Aronofsky (l’ottimo Black Swan / Il cigno nero, 2010) costruisce una metafora – fin troppo didascalica – che analizza le dinamiche tra Creatore, Creato e Umanità – ma, in fondo, in seconda battuta, anche sul rapporto tra l’Artista, la sua Opera, l’Ispirazione e i suoi Fruitori – che preme il pedale sul grottesco e un forte pessimismo, dal quale non sono esenti sottolineature – giustificate – fortemente misantropiche. La critica del regista/sceneggiatore centra appieno il bersaglio nell’indicare l’ignoranza, la grossolanità, l’invidia e l’avidità egoistica del consorzio umano, proteso a sfruttare ogni possibile elemento a sua disposizione, indipendentemente che appartenga a lui o a qualcun altro, pur di alimentare il proprio tornaconto, a partire dalla manipolazione delle masse – ben esemplificato dalle azioni dell’editrice – in un ragionamento che provoca però anche un indebolimento della metafora: l’evidente contestazione del clericalismo (come sosteneva Giordano Bruno indicando nella politica e nella religione due meccanismi creati per il governo delle masse) rimarca il paradosso delle parabole bibliche alla base del copione.

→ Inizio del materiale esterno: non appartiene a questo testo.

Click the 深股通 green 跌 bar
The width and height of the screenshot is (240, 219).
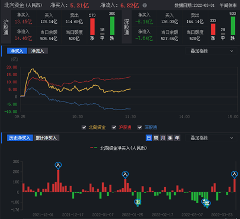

Alla funzionalità dei due ottimi – soprattutto nella scelta del casting – protagonisti – Jennifer Lawrence (The Hunger Games, 2012 di Gary Ross e i suoi seguiti The Hunger Games: Catching Fire / Hunger games – La ragazza di fuoco, 2013 e The Hunger Games: Mockinjay / Hunger games – Il canto della rivolta, 2014/5 entrambi diretti da Francis Lawrence) e Javier Bardem (Perdita Durango, 1997 di Alex De La Iglesia) – si aggiungono sicuramente le notevoli prove di Ed Harris (Needful Things / Cose preziose, 1997 di Fraser C. Heston) e Michelle Pfeiffer (What Lies Beneath / Le verità nascoste, 2000 di Robert Zemeckis), perfetti rappresentanti e prototipi (Adamo ed Eva) di un’umanità invadente quanto autodistruttiva per difetto di intelletto.
Tutt’intorno ai personaggi, schiacciando ogni merito interpretativo e mimetico – in un contesto benissimo congegnato, ma con concessioni a uno schematismo fin troppo elementare nel racconto – è un impianto visivo di primissimo ordine, dalla fotografia di Matthew Libatique (Gothika, 2003 di Matthieu Kassovitz) alle scenografie di Philip Messina (Solaris, 2002 di Steven Soderbergh) che fanno della casa un essere vivente e ben identificano la sua immanenza di personaggio principale, rappresentazione di un bellissimo pianeta offerto al devasto di un’incosciente umanità (e di un’entità divina ancor più incosciente nella sua assurda ingenuità, un concetto ossimorico che finisce per diventare il principale difetto del film).